■ Work request
A word-for-word restatement of the data is what is needed.

───

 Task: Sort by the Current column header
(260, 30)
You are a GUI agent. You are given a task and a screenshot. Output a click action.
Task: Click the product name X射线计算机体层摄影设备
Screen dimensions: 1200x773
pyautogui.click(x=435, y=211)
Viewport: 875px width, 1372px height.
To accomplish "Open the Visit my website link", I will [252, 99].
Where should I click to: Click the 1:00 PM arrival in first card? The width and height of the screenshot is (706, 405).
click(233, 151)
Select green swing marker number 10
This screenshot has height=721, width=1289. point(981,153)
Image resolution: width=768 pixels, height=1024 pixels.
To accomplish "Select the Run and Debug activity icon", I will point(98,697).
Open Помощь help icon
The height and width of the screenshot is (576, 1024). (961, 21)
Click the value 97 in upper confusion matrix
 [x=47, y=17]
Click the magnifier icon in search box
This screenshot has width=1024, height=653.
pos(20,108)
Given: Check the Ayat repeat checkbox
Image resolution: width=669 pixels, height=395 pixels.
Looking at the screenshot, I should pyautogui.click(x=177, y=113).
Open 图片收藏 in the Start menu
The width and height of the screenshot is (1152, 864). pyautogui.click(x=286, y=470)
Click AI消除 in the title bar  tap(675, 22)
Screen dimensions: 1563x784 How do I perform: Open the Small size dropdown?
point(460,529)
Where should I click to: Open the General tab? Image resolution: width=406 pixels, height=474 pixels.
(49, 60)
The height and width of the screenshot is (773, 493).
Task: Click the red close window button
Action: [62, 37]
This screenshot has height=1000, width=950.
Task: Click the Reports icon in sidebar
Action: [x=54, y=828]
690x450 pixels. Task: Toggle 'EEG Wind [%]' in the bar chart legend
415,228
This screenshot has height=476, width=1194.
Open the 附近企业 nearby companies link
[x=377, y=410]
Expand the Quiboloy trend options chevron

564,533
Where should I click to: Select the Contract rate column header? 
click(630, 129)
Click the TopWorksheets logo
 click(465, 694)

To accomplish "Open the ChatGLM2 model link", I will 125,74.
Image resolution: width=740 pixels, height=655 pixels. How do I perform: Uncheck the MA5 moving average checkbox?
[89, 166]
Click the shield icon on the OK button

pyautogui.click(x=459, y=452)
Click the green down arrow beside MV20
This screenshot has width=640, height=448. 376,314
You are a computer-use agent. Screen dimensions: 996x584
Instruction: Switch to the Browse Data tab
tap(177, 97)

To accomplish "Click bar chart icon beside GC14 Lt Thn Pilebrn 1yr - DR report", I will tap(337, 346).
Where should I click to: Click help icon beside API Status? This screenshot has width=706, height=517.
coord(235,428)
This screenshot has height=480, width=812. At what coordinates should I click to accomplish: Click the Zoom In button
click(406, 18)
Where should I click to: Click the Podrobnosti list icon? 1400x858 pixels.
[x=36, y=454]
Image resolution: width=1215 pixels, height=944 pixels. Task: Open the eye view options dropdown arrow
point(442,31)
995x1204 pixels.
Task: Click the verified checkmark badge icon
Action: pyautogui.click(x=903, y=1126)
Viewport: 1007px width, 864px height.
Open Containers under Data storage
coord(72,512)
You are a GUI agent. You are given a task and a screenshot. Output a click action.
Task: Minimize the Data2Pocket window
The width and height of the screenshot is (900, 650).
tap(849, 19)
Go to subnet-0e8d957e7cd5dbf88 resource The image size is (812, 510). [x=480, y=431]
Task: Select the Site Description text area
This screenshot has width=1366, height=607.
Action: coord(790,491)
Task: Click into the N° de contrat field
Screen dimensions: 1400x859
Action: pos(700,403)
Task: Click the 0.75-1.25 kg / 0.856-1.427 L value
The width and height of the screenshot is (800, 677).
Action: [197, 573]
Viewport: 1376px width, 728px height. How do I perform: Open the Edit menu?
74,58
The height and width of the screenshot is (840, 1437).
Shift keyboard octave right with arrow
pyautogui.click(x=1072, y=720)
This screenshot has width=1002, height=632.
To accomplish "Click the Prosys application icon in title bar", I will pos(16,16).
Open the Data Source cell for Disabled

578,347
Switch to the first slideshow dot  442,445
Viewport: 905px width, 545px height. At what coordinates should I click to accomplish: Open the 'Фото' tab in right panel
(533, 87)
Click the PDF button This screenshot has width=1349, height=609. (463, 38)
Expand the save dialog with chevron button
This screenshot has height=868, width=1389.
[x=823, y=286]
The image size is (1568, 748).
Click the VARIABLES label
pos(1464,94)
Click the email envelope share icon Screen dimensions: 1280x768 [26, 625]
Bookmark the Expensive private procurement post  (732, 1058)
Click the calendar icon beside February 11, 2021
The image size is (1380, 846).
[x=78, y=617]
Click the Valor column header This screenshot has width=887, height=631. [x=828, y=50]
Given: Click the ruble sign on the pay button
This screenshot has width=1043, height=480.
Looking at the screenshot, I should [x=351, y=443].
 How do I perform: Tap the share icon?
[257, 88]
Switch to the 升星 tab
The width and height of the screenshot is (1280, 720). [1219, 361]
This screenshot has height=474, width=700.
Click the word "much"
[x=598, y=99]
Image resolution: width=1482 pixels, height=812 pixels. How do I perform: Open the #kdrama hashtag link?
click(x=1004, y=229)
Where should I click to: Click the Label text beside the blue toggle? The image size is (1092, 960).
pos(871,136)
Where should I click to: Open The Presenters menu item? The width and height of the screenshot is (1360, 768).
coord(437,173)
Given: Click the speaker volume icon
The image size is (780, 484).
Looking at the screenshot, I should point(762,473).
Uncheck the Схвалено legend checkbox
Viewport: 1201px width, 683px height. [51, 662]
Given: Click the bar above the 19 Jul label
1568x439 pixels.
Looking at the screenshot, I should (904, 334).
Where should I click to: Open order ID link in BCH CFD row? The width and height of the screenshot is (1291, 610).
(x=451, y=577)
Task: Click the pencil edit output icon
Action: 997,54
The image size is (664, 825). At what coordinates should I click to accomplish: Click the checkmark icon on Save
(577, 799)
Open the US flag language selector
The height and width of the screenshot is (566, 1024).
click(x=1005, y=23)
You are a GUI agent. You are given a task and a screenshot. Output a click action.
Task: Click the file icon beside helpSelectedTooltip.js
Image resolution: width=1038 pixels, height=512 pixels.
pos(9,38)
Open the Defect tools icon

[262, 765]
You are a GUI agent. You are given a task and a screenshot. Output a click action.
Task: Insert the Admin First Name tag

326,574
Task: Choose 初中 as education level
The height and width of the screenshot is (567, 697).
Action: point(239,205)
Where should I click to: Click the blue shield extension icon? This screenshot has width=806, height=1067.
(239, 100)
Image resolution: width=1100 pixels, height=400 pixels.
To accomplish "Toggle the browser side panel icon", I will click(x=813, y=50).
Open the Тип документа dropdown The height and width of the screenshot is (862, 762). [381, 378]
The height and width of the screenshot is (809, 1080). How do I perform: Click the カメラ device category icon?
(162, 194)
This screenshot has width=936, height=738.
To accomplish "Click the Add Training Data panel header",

───

■ Answer box
 Task: Sort by the Current column header
(260, 30)
You are a GUI agent. You are given a task and a screenshot. Output a click action.
Task: Click the product name X射线计算机体层摄影设备
Screen dimensions: 1200x773
pyautogui.click(x=435, y=211)
Viewport: 875px width, 1372px height.
To accomplish "Open the Visit my website link", I will [252, 99].
Where should I click to: Click the 1:00 PM arrival in first card? The width and height of the screenshot is (706, 405).
click(233, 151)
Select green swing marker number 10
This screenshot has height=721, width=1289. point(981,153)
Image resolution: width=768 pixels, height=1024 pixels.
To accomplish "Select the Run and Debug activity icon", I will point(98,697).
Open Помощь help icon
The height and width of the screenshot is (576, 1024). (961, 21)
Click the value 97 in upper confusion matrix
 [x=47, y=17]
Click the magnifier icon in search box
This screenshot has width=1024, height=653.
pos(20,108)
Given: Check the Ayat repeat checkbox
Image resolution: width=669 pixels, height=395 pixels.
Looking at the screenshot, I should pyautogui.click(x=177, y=113).
Open 图片收藏 in the Start menu
The width and height of the screenshot is (1152, 864). pyautogui.click(x=286, y=470)
Click AI消除 in the title bar  tap(675, 22)
Screen dimensions: 1563x784 How do I perform: Open the Small size dropdown?
point(460,529)
Where should I click to: Open the General tab? Image resolution: width=406 pixels, height=474 pixels.
(49, 60)
The height and width of the screenshot is (773, 493).
Task: Click the red close window button
Action: [62, 37]
This screenshot has height=1000, width=950.
Task: Click the Reports icon in sidebar
Action: [x=54, y=828]
690x450 pixels. Task: Toggle 'EEG Wind [%]' in the bar chart legend
415,228
This screenshot has height=476, width=1194.
Open the 附近企业 nearby companies link
[x=377, y=410]
Expand the Quiboloy trend options chevron

564,533
Where should I click to: Select the Contract rate column header? 
click(630, 129)
Click the TopWorksheets logo
 click(465, 694)

To accomplish "Open the ChatGLM2 model link", I will 125,74.
Image resolution: width=740 pixels, height=655 pixels. How do I perform: Uncheck the MA5 moving average checkbox?
[89, 166]
Click the shield icon on the OK button

pyautogui.click(x=459, y=452)
Click the green down arrow beside MV20
This screenshot has width=640, height=448. 376,314
You are a computer-use agent. Screen dimensions: 996x584
Instruction: Switch to the Browse Data tab
tap(177, 97)

To accomplish "Click bar chart icon beside GC14 Lt Thn Pilebrn 1yr - DR report", I will tap(337, 346).
Where should I click to: Click help icon beside API Status? This screenshot has width=706, height=517.
coord(235,428)
This screenshot has height=480, width=812. At what coordinates should I click to accomplish: Click the Zoom In button
click(406, 18)
Where should I click to: Click the Podrobnosti list icon? 1400x858 pixels.
[x=36, y=454]
Image resolution: width=1215 pixels, height=944 pixels. Task: Open the eye view options dropdown arrow
point(442,31)
995x1204 pixels.
Task: Click the verified checkmark badge icon
Action: pyautogui.click(x=903, y=1126)
Viewport: 1007px width, 864px height.
Open Containers under Data storage
coord(72,512)
You are a GUI agent. You are given a task and a screenshot. Output a click action.
Task: Minimize the Data2Pocket window
The width and height of the screenshot is (900, 650).
tap(849, 19)
Go to subnet-0e8d957e7cd5dbf88 resource The image size is (812, 510). [x=480, y=431]
Task: Select the Site Description text area
This screenshot has width=1366, height=607.
Action: coord(790,491)
Task: Click into the N° de contrat field
Screen dimensions: 1400x859
Action: pos(700,403)
Task: Click the 0.75-1.25 kg / 0.856-1.427 L value
The width and height of the screenshot is (800, 677).
Action: [197, 573]
Viewport: 1376px width, 728px height. How do I perform: Open the Edit menu?
74,58
The height and width of the screenshot is (840, 1437).
Shift keyboard octave right with arrow
pyautogui.click(x=1072, y=720)
This screenshot has width=1002, height=632.
To accomplish "Click the Prosys application icon in title bar", I will pos(16,16).
Open the Data Source cell for Disabled

578,347
Switch to the first slideshow dot  442,445
Viewport: 905px width, 545px height. At what coordinates should I click to accomplish: Open the 'Фото' tab in right panel
(533, 87)
Click the PDF button This screenshot has width=1349, height=609. (463, 38)
Expand the save dialog with chevron button
This screenshot has height=868, width=1389.
[x=823, y=286]
The image size is (1568, 748).
Click the VARIABLES label
pos(1464,94)
Click the email envelope share icon Screen dimensions: 1280x768 [26, 625]
Bookmark the Expensive private procurement post  (732, 1058)
Click the calendar icon beside February 11, 2021
The image size is (1380, 846).
[x=78, y=617]
Click the Valor column header This screenshot has width=887, height=631. [x=828, y=50]
Given: Click the ruble sign on the pay button
This screenshot has width=1043, height=480.
Looking at the screenshot, I should [x=351, y=443].
 How do I perform: Tap the share icon?
[257, 88]
Switch to the 升星 tab
The width and height of the screenshot is (1280, 720). [1219, 361]
This screenshot has height=474, width=700.
Click the word "much"
[x=598, y=99]
Image resolution: width=1482 pixels, height=812 pixels. How do I perform: Open the #kdrama hashtag link?
click(x=1004, y=229)
Where should I click to: Click the Label text beside the blue toggle? The image size is (1092, 960).
pos(871,136)
Where should I click to: Open The Presenters menu item? The width and height of the screenshot is (1360, 768).
coord(437,173)
Given: Click the speaker volume icon
The image size is (780, 484).
Looking at the screenshot, I should point(762,473).
Uncheck the Схвалено legend checkbox
Viewport: 1201px width, 683px height. [51, 662]
Given: Click the bar above the 19 Jul label
1568x439 pixels.
Looking at the screenshot, I should (904, 334).
Where should I click to: Open order ID link in BCH CFD row? The width and height of the screenshot is (1291, 610).
(x=451, y=577)
Task: Click the pencil edit output icon
Action: 997,54
The image size is (664, 825). At what coordinates should I click to accomplish: Click the checkmark icon on Save
(577, 799)
Open the US flag language selector
The height and width of the screenshot is (566, 1024).
click(x=1005, y=23)
You are a GUI agent. You are given a task and a screenshot. Output a click action.
Task: Click the file icon beside helpSelectedTooltip.js
Image resolution: width=1038 pixels, height=512 pixels.
pos(9,38)
Open the Defect tools icon

[262, 765]
You are a GUI agent. You are given a task and a screenshot. Output a click action.
Task: Insert the Admin First Name tag

326,574
Task: Choose 初中 as education level
The height and width of the screenshot is (567, 697).
Action: point(239,205)
Where should I click to: Click the blue shield extension icon? This screenshot has width=806, height=1067.
(239, 100)
Image resolution: width=1100 pixels, height=400 pixels.
To accomplish "Toggle the browser side panel icon", I will click(x=813, y=50).
Open the Тип документа dropdown The height and width of the screenshot is (862, 762). [381, 378]
The height and width of the screenshot is (809, 1080). How do I perform: Click the カメラ device category icon?
(162, 194)
This screenshot has width=936, height=738.
To accomplish "Click the Add Training Data panel header",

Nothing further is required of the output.